ちなみにこれは、漢方の先生方が実際に良く使う治療方法です。漢方処方の基本的な運用法の一つですが、効果が出やすく信頼性の高い手法だと感じます。

この二つの処方は下痢のみならず、お腹の張りや胃痛などにも効果を発揮します。「湿気」にやられたら「平胃散」「冷え」にやられたら「人参湯」というメモと伴に、常備薬として家に備えておくと便利だと思います。

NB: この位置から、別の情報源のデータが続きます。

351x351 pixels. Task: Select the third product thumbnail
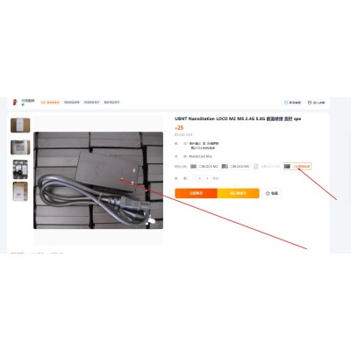[20, 169]
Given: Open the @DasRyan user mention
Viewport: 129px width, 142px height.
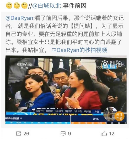Looking at the screenshot, I should (19, 18).
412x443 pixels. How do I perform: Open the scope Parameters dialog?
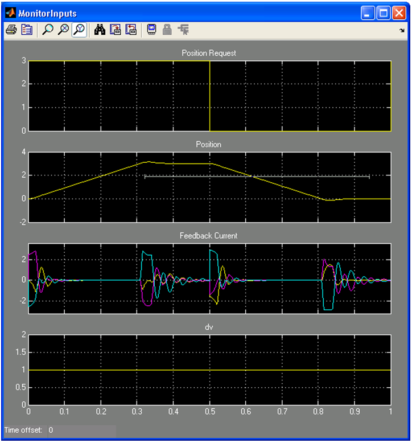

注)ちなにみ、この手法は「発熱」している場合では使えません。腹痛が起こって下痢し、さらにスッキリしないという場合でも、便の匂いがキツイとか、肛門に灼熱感があるとか、全身に発熱があるといったケースでは効果がないということを覚えておいてください。その場合は漢方でいう所の「熱痢(ねつり)」や「痢疾(りしつ)」という病態で、いわゆる感染症による下痢に属します。つまりノロウイルスによる下痢や、腐ったものを食べた時に起こす下痢です。漢方では黄芩湯(おうごんとう)などの熱痢に使う処方もあるにはあるのですが、この場合はお勧めできません。そういう時は迷わず病院に行きましょう。うかつに下痢を止めてはいけない場合もあるからです。下痢治療の基本として知っておいてください。